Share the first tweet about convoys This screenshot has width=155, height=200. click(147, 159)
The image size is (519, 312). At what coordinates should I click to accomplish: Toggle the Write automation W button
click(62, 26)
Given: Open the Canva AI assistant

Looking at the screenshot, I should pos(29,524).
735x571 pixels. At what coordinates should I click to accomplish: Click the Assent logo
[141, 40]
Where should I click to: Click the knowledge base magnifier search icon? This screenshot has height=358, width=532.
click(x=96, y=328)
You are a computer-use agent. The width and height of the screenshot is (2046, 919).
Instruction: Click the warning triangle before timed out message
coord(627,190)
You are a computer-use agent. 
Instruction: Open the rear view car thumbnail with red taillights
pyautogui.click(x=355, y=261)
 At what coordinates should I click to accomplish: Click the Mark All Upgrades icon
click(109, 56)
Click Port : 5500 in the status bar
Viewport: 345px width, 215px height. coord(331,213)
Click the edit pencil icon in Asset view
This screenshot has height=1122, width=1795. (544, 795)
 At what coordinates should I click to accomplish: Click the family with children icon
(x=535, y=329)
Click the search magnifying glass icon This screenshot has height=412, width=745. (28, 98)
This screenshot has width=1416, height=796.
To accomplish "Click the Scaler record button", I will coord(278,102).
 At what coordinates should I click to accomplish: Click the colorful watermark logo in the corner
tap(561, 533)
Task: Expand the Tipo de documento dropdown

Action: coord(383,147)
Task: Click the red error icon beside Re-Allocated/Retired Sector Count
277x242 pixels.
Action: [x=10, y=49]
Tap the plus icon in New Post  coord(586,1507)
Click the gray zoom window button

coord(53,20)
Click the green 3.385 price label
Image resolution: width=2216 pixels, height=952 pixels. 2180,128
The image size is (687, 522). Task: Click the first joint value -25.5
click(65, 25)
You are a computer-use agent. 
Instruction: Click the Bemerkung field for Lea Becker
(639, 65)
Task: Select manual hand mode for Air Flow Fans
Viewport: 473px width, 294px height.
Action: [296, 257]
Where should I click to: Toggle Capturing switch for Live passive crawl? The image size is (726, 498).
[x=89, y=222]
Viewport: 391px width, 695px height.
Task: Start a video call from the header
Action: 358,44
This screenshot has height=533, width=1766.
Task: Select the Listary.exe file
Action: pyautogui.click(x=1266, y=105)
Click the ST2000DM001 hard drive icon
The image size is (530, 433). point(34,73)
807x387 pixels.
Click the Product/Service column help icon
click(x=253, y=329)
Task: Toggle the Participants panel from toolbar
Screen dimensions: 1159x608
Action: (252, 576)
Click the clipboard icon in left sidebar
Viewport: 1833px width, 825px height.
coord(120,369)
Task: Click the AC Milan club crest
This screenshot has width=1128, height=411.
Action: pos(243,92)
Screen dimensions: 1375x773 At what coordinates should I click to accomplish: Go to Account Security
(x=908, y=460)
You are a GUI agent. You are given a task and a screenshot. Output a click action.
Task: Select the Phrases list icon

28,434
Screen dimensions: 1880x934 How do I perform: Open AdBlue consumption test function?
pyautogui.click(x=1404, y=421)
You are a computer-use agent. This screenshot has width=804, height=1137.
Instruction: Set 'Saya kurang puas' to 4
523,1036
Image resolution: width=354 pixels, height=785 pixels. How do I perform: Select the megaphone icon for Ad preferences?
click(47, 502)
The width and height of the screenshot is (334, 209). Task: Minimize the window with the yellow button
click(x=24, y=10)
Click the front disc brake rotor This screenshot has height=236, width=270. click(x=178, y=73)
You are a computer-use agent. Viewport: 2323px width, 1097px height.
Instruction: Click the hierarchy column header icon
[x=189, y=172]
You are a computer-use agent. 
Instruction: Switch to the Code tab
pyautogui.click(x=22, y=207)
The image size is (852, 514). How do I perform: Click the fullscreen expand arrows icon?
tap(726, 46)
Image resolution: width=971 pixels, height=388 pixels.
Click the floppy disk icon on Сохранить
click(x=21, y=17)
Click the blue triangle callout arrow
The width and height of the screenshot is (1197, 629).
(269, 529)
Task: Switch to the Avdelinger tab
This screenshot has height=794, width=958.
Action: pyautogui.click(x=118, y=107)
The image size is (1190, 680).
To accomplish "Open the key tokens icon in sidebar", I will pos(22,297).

------------

Problem statement
Put every line of the entries above into a numbered list, skipping the blank lines.

Finished task
1. Share the first tweet about convoys This screenshot has width=155, height=200. click(147, 159)
2. The image size is (519, 312). At what coordinates should I click to accomplish: Toggle the Write automation W button
3. click(62, 26)
4. Given: Open the Canva AI assistant
5. Looking at the screenshot, I should pos(29,524).
6. 735x571 pixels. At what coordinates should I click to accomplish: Click the Assent logo
7. [141, 40]
8. Where should I click to: Click the knowledge base magnifier search icon? This screenshot has height=358, width=532.
9. click(x=96, y=328)
10. You are a computer-use agent. The width and height of the screenshot is (2046, 919).
11. Instruction: Click the warning triangle before timed out message
12. coord(627,190)
13. You are a computer-use agent. 
14. Instruction: Open the rear view car thumbnail with red taillights
15. pyautogui.click(x=355, y=261)
16.  At what coordinates should I click to accomplish: Click the Mark All Upgrades icon
17. click(109, 56)
18. Click Port : 5500 in the status bar
19. Viewport: 345px width, 215px height. coord(331,213)
20. Click the edit pencil icon in Asset view
21. This screenshot has height=1122, width=1795. (544, 795)
22.  At what coordinates should I click to accomplish: Click the family with children icon
23. (x=535, y=329)
24. Click the search magnifying glass icon This screenshot has height=412, width=745. (28, 98)
25. This screenshot has width=1416, height=796.
26. To accomplish "Click the Scaler record button", I will coord(278,102).
27.  At what coordinates should I click to accomplish: Click the colorful watermark logo in the corner
28. tap(561, 533)
29. Task: Expand the Tipo de documento dropdown
30. Action: coord(383,147)
31. Task: Click the red error icon beside Re-Allocated/Retired Sector Count
32. 277x242 pixels.
33. Action: [x=10, y=49]
34. Tap the plus icon in New Post  coord(586,1507)
35. Click the gray zoom window button
36. coord(53,20)
37. Click the green 3.385 price label
38. Image resolution: width=2216 pixels, height=952 pixels. 2180,128
39. The image size is (687, 522). Task: Click the first joint value -25.5
40. click(65, 25)
41. You are a computer-use agent. 
42. Instruction: Click the Bemerkung field for Lea Becker
43. (639, 65)
44. Task: Select manual hand mode for Air Flow Fans
45. Viewport: 473px width, 294px height.
46. Action: [296, 257]
47. Where should I click to: Toggle Capturing switch for Live passive crawl? The image size is (726, 498).
48. [x=89, y=222]
49. Viewport: 391px width, 695px height.
50. Task: Start a video call from the header
51. Action: 358,44
52. This screenshot has height=533, width=1766.
53. Task: Select the Listary.exe file
54. Action: pyautogui.click(x=1266, y=105)
55. Click the ST2000DM001 hard drive icon
56. The image size is (530, 433). point(34,73)
57. 807x387 pixels.
58. Click the Product/Service column help icon
59. click(x=253, y=329)
60. Task: Toggle the Participants panel from toolbar
61. Screen dimensions: 1159x608
62. Action: (252, 576)
63. Click the clipboard icon in left sidebar
64. Viewport: 1833px width, 825px height.
65. coord(120,369)
66. Task: Click the AC Milan club crest
67. This screenshot has width=1128, height=411.
68. Action: pos(243,92)
69. Screen dimensions: 1375x773 At what coordinates should I click to accomplish: Go to Account Security
70. (x=908, y=460)
71. You are a GUI agent. You are given a task and a screenshot. Output a click action.
72. Task: Select the Phrases list icon
73. 28,434
74. Screen dimensions: 1880x934 How do I perform: Open AdBlue consumption test function?
75. pyautogui.click(x=1404, y=421)
76. You are a computer-use agent. This screenshot has width=804, height=1137.
77. Instruction: Set 'Saya kurang puas' to 4
78. 523,1036
79. Image resolution: width=354 pixels, height=785 pixels. How do I perform: Select the megaphone icon for Ad preferences?
80. click(47, 502)
81. The width and height of the screenshot is (334, 209). Task: Minimize the window with the yellow button
82. click(x=24, y=10)
83. Click the front disc brake rotor This screenshot has height=236, width=270. click(x=178, y=73)
84. You are a computer-use agent. Viewport: 2323px width, 1097px height.
85. Instruction: Click the hierarchy column header icon
86. [x=189, y=172]
87. You are a computer-use agent. 
88. Instruction: Switch to the Code tab
89. pyautogui.click(x=22, y=207)
90. The image size is (852, 514). How do I perform: Click the fullscreen expand arrows icon?
91. tap(726, 46)
92. Image resolution: width=971 pixels, height=388 pixels.
93. Click the floppy disk icon on Сохранить
94. click(x=21, y=17)
95. Click the blue triangle callout arrow
96. The width and height of the screenshot is (1197, 629).
97. (269, 529)
98. Task: Switch to the Avdelinger tab
99. This screenshot has height=794, width=958.
100. Action: pyautogui.click(x=118, y=107)
101. The image size is (1190, 680).
102. To accomplish "Open the key tokens icon in sidebar", I will pos(22,297).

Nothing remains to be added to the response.